Lynette Clemetson: You’ve had in-person visits, calls, and Zooms with dozens of former Fellows. What have you learned?

Jayson Rose: I’ve connected with over 50 alumni in recent months from the U.S., Brazil and South Korea. I’ve learned how much the fellowship changed their lives, personally and professionally. Many have told me about how their time in Ann Arbor was a pivot point in their career, a time to regroup and refocus. I’ve also been learning how meaningful the relationships established have been and how many of our alums remain in contact with each other.

Clemetson: You’ve worked in university development for years. What’s the most exciting opportunity in connecting the work of Wallace House to donors and the mission of the university?

Rose: There is a tremendous opportunity to work with our campus partners to bring more attention to our mission, the urgency of our work, and to expand our constituent base. We are uniquely positioned to help donors who care about democracy and freedom of the press make an impact. Many people don’t know there’s an entity on Michigan’s campus that aligns with those ideals. I also believe we can help donors who want to create a legacy make a lasting impact by working with them to establish endowed gifts or planned gifts via their will or trust. Our goal is to give Wallace House the ability to have an impact on journalists’ lives well into the future.

Clemetson: You grew up around journalists. Your father, Jim Rose, is a longtime anchor and sports journalist in Chicago. Did that influence your interest in Wallace House?

Rose: My father has been in broadcast journalism for 41 years at ABC in Chicago. I have vivid memories growing up of all the hard work he put into his craft and the long hours he spent covering such a passionate sports town. He was, and continues to be, so thoughtful in his work and that made me grow up with a deep appreciation for journalism. The industry is facing numerous challenges, and the work of Wallace House is incredibly important to journalists who fight to tell the stories that aren’t easy. I am honored to have the opportunity to play a role in the evolution of such an incredible organization.
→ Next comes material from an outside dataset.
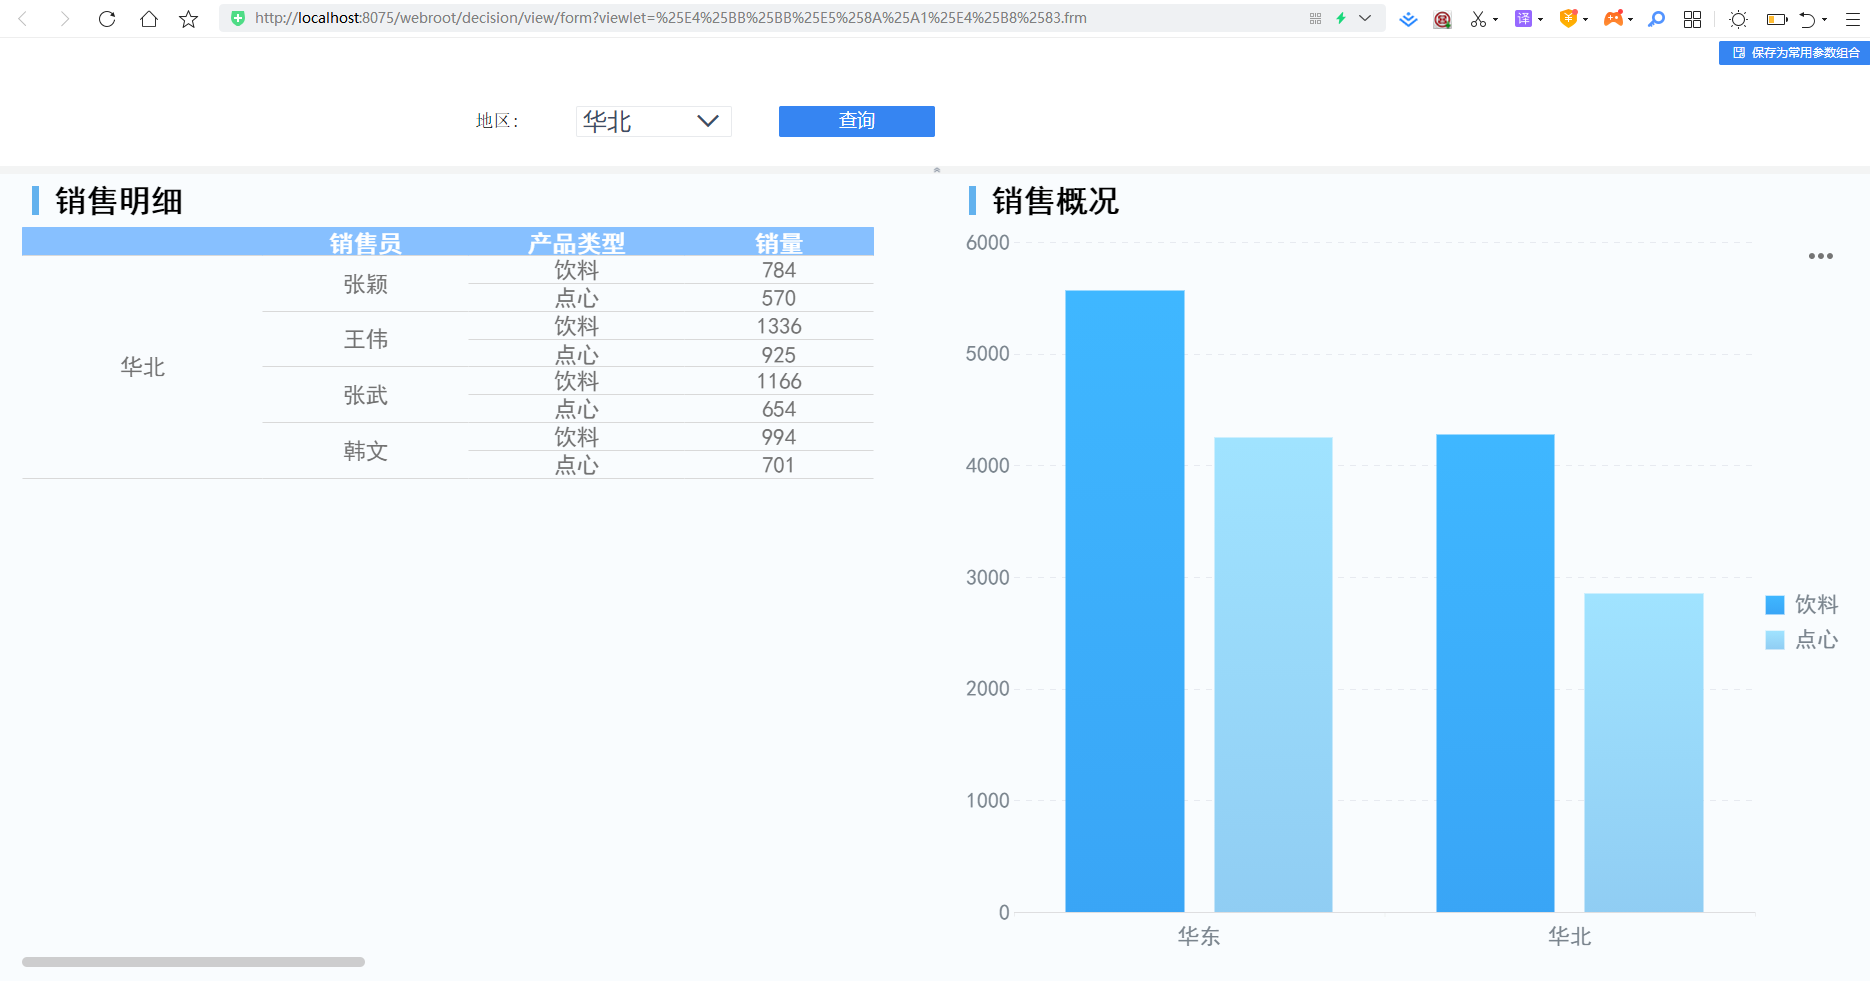Bookmark page with the star icon
The width and height of the screenshot is (1870, 981).
(x=188, y=19)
Clemetson: What do you do for fun? And an essential Wallace House question, what do you like to cook?

Rose: I enjoy exercising, catching a sporting event, and going on adventures with my wife, Kim, and our three kids, Cora, Carter and Ella. I have been learning how to become Mr. Fix-it, taking on projects around the house. And I enjoy new music and finding a new album to relax to when I have downtime. My favorite thing to cook is anything grilled. I love to grill a nice cut of steak. I also make a good grilled salmon with sriracha and honey glaze. Delish!

Clemetson: What new music caught your attention this summer?

Rose: Recently I’ve been enjoying a Nigerian singer-songwriter named Tems. Her album, “For Broken Ears,” was on repeat most of the summer for me.

Clemetson: You and I have something in common – we were both DJs in our younger years. I’ve been thinking about playlists for our 50th fellowship reunion in 2023. Any recommendations for a few hundred restless reporters who haven’t seen one another in a while?

Rose: If we are talking about moving a few tables and getting people on the dance floor, I might suggest:

“September” by Earth, Wind & Fire

“Don’t Stop Believin” by Journey

“Uptown Funk” by Mark Ronson featuring Bruno Mars

“Despacito” by Luis Fonsi

“Yeah!” by Usher

My DJ skills aren’t what they used to be, but you can’t go wrong with these.


Lynette Clemetson is the Director of Wallace House Center for Journalists, home of the Knight-Wallace Fellowships for Journalists and the Livingston Awards at the University of Michigan. She is a 2010 Knight-Wallace Fellow.